Stage Door: Anika Noni Rose Brings Raw Sensuality to "Carmen Jones" Off Broadwa

Stage Door is our intermittent theater column in which we often feature plays and musicals with film connections. Please welcome guest contributor Erica Mann...

The moment Carmen Jones walks onto the stage of Classic Stage Company, it’s like time completely stops. It’s not just because the character is played by the incomparable Anika Noni Rose whose illustrious career has spanned stage (a Tony win for Caroline or Change), TV (Bates Motel, The Good Wife), and film (Dreamgirls, For Colored Girls, The Princess and the Frog). Her presence as the namesake is that powerful from the moment she sets foot into the spotlight.

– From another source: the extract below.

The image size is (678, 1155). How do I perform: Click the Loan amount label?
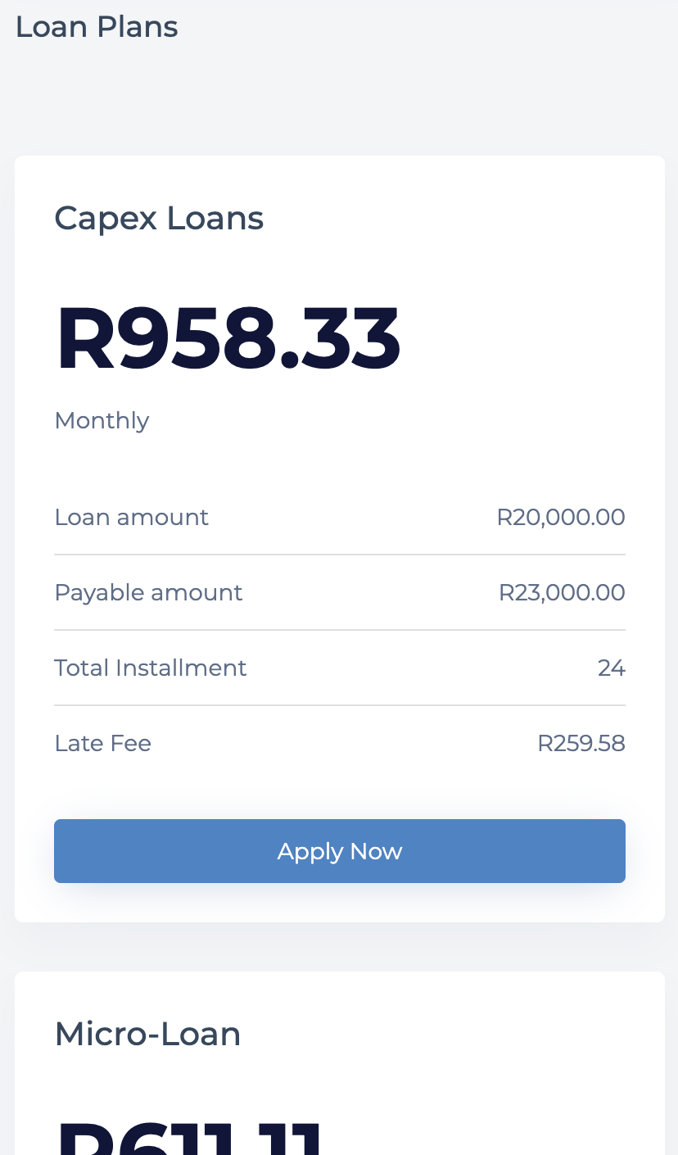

Oscar Hammerstein II's adaptation of Bizet's opera Carmen became a classic screen musical in 1954 starring Dorothy Dandridge and Harry Belafonte but has rarely been seen on the NY stage. CSC's production is the first major New York revival since the 1940s. Carmen Jones is the story of love, lust, betrayal and tragedy with the action moved to the 1940s in the American south. Corporal Joe, stationed at an army reserve and working in a parachute factory, falls in love with the stunning Carmen Jones. Aware of his feelings, Carmen convinces him to change his life trajectory in pursuit for a life in Chicago with her. Things change when those initial feelings become blurry and passion turns into jealousy...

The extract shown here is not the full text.